Press Release

Connie Hayes will give a gallery talk in conjunction with this exhibition on Satruday, May 19th at 4pm

 

 

Windows

I fell in love with a barn last summer on the island of Vinalhaven. It has windows on three sides. The barn is large enough for a canoe, a ping-pong table, a laundry, a swing, kayaks, paddles, life jackets, a trampoline, an army of bicycles, visiting barn swallows, plus this last summer my ten painting students with all their easels and gear. The windows along the barn’s longest side poured light onto the chaos of tools and supplies on a wide shelf. After each day of painting, my students re-assembled their gear, creating a new arrangement of familiar objects.

The windows I live with at home were made in 1850 with very thin muntins. They are tall and some reach from floor to ceiling. They can collect condensation that makes scooping, frosty shapes that blur the view.
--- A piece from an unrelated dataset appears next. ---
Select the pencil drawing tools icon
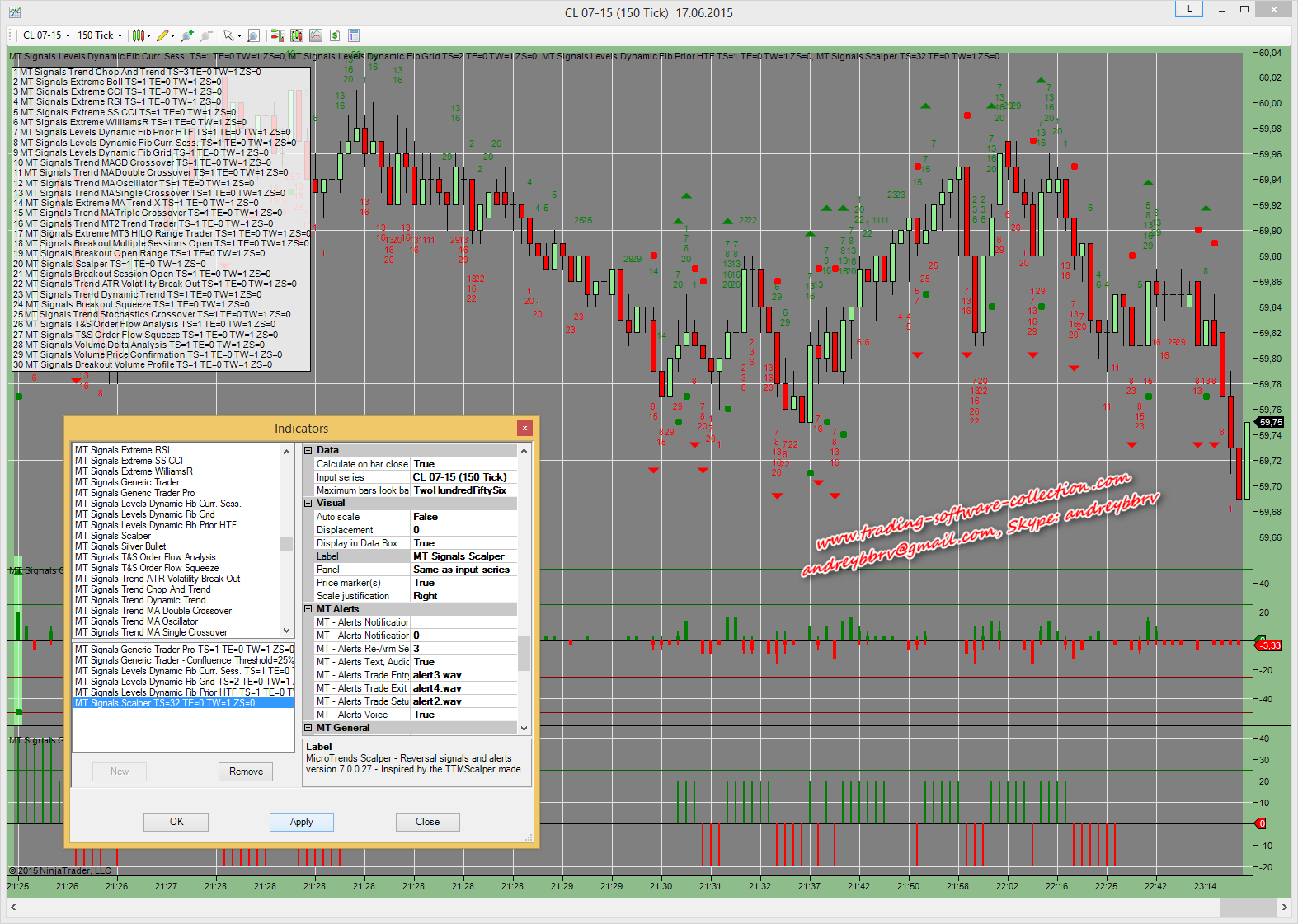 pos(162,35)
The muntins make grid-segments that fracture the view. These features fascinate me in the way a subject can dissolve into patterns. The muntins sit in the flat plane of the glass, acting like a photograph to flatten the view.
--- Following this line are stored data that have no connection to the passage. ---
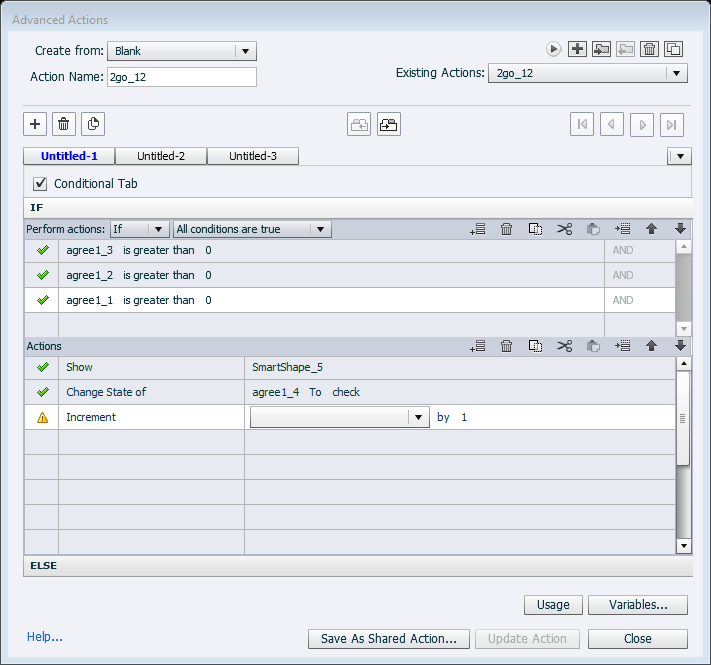The width and height of the screenshot is (711, 665).
Task: Cut the selected condition with the IF scissors icon
Action: (x=565, y=229)
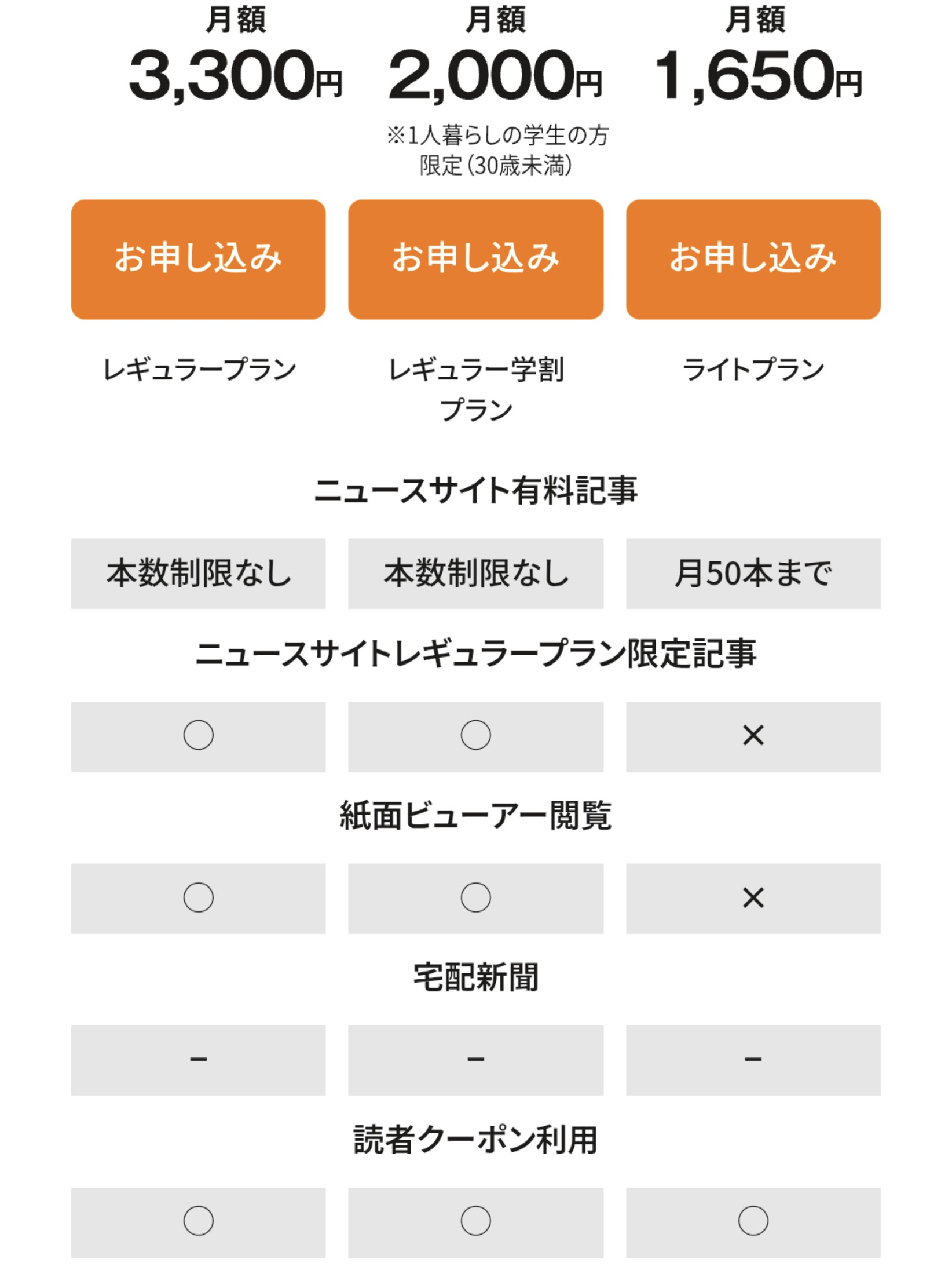Click the 1,650円 monthly price
The height and width of the screenshot is (1281, 952).
pos(757,75)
If I did not paint, I would, one way or another, make things to satisfy my compulsion to select and arrange colors, shapes and forms. When struck by what I see, I respond in paint.  I feel pulled by a subject that challenges me to translate that attraction into an illusion of space and light arising from my perception.

Painting satisfies my urge to explore color, trusting my unexplainable attraction to subjects. As can be read into dreams, windows suggest enclosure, safety, suffocation, order, containment, optimism, awakening, abundance, and even escape. I pay attention to paint more than to narration, in its astonishing, visceral effect separate from, but related to, what it depicts.

I cannot teach obsession, drive, determination, curiosity or attraction. Instead, I offer questions. Here are a few from courses I taught in Italy and on Vinalhaven during the past four years.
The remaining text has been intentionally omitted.